◆ PROBLEM REQUIREMENTS ◆
All lines in the data bearing the string "plus" should be identified and copied.

◆ DATASET CONTENT ◆

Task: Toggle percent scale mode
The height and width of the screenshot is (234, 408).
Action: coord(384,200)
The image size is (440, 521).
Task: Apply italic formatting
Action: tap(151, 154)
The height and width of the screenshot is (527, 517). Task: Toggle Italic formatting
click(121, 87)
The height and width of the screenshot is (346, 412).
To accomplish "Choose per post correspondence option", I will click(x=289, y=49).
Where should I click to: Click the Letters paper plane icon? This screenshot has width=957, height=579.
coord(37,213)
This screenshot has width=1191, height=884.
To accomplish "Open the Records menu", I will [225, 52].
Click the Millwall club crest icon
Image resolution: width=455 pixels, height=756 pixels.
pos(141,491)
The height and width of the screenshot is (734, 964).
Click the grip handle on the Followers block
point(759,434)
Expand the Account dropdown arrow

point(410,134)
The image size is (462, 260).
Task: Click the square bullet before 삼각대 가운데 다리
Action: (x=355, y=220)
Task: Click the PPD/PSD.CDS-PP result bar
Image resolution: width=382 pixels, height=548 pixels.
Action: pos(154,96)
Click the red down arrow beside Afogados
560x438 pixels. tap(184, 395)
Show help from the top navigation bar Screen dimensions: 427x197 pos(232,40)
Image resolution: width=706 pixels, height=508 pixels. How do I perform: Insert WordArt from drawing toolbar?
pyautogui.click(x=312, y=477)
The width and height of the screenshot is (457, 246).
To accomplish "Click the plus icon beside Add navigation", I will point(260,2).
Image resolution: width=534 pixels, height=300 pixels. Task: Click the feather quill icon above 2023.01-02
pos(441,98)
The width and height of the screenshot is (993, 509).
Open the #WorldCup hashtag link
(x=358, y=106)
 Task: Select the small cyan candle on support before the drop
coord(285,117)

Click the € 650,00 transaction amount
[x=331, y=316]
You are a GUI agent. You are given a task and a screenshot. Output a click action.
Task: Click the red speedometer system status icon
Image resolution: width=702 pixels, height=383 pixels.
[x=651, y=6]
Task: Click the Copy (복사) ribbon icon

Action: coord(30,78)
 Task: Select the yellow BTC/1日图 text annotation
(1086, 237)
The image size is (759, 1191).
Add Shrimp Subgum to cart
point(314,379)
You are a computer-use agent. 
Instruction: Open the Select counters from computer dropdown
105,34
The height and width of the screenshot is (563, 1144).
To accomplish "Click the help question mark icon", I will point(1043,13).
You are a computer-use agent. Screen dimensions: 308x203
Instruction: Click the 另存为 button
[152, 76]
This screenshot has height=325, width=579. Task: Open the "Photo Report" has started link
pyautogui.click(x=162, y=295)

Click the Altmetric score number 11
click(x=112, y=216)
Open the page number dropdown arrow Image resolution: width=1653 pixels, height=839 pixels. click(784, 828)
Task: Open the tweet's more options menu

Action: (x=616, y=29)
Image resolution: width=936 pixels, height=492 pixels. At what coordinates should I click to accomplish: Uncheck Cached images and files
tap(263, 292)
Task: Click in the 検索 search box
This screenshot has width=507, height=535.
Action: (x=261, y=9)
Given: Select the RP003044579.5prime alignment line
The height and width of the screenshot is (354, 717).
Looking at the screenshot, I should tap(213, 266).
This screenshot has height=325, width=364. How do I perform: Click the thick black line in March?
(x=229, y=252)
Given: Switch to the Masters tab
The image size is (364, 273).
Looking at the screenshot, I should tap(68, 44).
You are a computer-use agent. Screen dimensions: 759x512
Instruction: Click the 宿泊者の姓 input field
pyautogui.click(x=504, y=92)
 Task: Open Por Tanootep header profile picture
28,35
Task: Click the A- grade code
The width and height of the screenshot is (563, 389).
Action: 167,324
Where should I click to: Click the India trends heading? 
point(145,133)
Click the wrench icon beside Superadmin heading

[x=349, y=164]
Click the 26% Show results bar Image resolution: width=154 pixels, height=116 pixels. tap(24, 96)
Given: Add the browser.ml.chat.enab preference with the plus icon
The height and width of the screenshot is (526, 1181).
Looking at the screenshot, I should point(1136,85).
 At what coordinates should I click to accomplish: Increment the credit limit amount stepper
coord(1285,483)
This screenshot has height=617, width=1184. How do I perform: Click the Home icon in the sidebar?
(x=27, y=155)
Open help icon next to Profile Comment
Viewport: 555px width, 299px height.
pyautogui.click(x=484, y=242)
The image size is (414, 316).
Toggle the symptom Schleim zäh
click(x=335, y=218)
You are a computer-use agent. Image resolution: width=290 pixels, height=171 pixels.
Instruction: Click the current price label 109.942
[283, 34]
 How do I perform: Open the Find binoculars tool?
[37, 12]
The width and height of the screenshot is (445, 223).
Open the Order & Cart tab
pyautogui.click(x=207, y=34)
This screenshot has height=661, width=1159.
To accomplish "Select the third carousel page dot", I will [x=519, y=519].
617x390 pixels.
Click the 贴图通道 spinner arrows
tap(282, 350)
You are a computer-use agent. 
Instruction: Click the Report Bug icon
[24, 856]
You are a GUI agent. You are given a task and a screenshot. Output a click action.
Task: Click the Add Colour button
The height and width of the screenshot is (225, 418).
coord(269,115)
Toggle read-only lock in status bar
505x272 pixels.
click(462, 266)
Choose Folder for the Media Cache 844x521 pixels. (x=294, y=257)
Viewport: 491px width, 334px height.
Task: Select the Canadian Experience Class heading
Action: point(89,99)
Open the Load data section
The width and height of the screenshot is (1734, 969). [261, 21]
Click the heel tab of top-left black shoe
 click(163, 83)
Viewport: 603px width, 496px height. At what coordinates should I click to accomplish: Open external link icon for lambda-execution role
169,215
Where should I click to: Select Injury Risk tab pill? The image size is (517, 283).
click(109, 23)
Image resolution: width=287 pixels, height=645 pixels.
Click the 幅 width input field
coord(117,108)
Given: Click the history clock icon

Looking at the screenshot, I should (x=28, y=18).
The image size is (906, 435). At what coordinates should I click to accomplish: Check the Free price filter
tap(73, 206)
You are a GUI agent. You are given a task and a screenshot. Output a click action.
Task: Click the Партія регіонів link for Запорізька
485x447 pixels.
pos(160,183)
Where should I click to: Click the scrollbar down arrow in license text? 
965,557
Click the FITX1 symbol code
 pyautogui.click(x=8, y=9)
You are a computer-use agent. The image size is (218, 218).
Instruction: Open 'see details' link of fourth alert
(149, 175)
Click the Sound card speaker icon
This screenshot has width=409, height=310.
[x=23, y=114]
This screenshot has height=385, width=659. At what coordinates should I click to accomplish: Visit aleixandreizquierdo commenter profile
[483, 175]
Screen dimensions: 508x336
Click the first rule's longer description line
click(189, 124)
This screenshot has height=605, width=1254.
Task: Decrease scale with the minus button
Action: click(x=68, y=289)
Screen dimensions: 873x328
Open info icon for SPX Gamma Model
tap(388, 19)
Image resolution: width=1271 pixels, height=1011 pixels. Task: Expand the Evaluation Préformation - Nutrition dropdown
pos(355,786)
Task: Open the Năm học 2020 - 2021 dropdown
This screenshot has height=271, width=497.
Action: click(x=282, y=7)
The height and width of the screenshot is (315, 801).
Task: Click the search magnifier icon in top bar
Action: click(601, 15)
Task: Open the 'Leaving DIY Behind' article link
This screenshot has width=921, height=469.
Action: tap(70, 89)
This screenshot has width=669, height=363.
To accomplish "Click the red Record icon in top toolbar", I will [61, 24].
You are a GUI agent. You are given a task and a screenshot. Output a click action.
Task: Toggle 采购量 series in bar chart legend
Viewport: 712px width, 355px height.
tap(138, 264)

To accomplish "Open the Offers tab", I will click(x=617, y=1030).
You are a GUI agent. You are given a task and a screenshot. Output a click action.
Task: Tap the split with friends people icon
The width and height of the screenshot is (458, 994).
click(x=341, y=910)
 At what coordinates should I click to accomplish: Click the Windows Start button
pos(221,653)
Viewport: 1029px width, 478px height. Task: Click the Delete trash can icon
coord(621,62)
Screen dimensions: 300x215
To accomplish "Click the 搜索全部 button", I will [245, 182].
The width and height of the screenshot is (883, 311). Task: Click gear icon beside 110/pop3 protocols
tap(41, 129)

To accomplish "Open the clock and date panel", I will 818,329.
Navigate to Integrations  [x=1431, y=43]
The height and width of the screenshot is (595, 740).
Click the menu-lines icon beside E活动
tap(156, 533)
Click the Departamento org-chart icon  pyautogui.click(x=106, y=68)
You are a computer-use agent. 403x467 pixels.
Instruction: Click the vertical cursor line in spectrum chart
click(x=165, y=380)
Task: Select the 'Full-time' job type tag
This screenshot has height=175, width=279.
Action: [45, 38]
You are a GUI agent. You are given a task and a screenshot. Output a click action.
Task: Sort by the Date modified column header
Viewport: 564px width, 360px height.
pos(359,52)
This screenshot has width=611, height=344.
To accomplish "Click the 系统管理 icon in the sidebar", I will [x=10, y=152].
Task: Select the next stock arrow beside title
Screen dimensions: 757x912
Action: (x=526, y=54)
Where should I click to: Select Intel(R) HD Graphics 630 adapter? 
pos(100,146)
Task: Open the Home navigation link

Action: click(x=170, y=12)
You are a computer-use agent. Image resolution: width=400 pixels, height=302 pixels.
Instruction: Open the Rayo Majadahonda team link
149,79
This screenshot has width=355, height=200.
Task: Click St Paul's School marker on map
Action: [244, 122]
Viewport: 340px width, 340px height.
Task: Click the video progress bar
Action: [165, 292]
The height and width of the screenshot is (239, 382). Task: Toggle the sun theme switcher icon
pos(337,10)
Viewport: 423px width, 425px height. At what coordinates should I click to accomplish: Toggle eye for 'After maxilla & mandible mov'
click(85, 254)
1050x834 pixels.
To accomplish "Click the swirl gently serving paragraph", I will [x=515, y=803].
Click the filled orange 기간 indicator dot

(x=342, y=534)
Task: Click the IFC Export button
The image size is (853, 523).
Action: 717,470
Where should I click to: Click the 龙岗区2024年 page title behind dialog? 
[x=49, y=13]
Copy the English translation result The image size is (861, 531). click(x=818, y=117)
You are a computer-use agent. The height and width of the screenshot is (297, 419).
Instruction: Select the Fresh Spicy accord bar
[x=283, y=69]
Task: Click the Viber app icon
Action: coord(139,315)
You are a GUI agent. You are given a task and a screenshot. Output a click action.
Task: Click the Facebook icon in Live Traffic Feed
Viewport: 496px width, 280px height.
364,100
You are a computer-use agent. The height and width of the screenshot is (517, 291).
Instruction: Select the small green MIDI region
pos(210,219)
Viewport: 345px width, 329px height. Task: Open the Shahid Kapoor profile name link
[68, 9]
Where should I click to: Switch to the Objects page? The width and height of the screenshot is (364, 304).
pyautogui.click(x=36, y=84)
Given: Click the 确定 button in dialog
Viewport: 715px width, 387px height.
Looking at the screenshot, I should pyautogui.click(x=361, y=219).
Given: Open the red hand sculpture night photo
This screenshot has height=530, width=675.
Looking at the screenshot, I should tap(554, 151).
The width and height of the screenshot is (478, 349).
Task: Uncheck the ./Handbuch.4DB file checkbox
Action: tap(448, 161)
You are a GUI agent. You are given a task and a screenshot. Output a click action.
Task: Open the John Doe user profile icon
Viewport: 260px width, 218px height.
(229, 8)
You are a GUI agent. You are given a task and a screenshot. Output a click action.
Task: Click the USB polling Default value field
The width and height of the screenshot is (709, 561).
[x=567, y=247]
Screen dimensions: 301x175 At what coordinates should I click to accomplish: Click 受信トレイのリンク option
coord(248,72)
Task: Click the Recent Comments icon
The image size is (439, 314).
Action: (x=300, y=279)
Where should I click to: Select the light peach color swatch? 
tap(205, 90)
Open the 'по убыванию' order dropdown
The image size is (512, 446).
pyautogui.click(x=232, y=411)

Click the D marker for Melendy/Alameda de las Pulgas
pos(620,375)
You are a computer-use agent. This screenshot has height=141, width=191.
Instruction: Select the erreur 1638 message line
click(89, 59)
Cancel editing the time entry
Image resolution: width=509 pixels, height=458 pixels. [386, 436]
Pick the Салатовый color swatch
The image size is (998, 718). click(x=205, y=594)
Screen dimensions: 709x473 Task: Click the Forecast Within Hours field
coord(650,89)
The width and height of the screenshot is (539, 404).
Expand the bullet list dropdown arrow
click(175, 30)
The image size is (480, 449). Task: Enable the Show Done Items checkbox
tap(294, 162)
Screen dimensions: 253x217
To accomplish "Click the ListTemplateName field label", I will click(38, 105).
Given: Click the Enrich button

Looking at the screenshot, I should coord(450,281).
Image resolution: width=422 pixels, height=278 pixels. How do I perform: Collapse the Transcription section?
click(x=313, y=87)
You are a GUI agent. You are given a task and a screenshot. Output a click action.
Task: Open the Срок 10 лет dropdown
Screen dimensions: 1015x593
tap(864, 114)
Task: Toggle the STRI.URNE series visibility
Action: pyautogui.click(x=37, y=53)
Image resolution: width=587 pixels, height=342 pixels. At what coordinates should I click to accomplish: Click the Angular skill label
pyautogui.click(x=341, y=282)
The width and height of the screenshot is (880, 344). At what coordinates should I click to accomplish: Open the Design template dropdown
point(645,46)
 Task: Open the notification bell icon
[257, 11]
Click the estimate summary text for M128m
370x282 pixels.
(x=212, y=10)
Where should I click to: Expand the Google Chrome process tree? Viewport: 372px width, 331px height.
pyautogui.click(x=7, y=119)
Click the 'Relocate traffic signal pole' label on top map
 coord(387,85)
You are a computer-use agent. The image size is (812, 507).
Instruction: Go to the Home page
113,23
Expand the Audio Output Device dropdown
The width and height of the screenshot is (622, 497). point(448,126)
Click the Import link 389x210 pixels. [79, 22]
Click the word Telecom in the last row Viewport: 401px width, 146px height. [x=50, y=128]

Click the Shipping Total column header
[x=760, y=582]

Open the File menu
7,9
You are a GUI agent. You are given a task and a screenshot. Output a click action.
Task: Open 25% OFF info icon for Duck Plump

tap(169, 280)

◆ SOLUTION TO THE EXERCISE ◆
To accomplish "Click the plus icon beside Add navigation", I will point(260,2).
Given: Add the browser.ml.chat.enab preference with the plus icon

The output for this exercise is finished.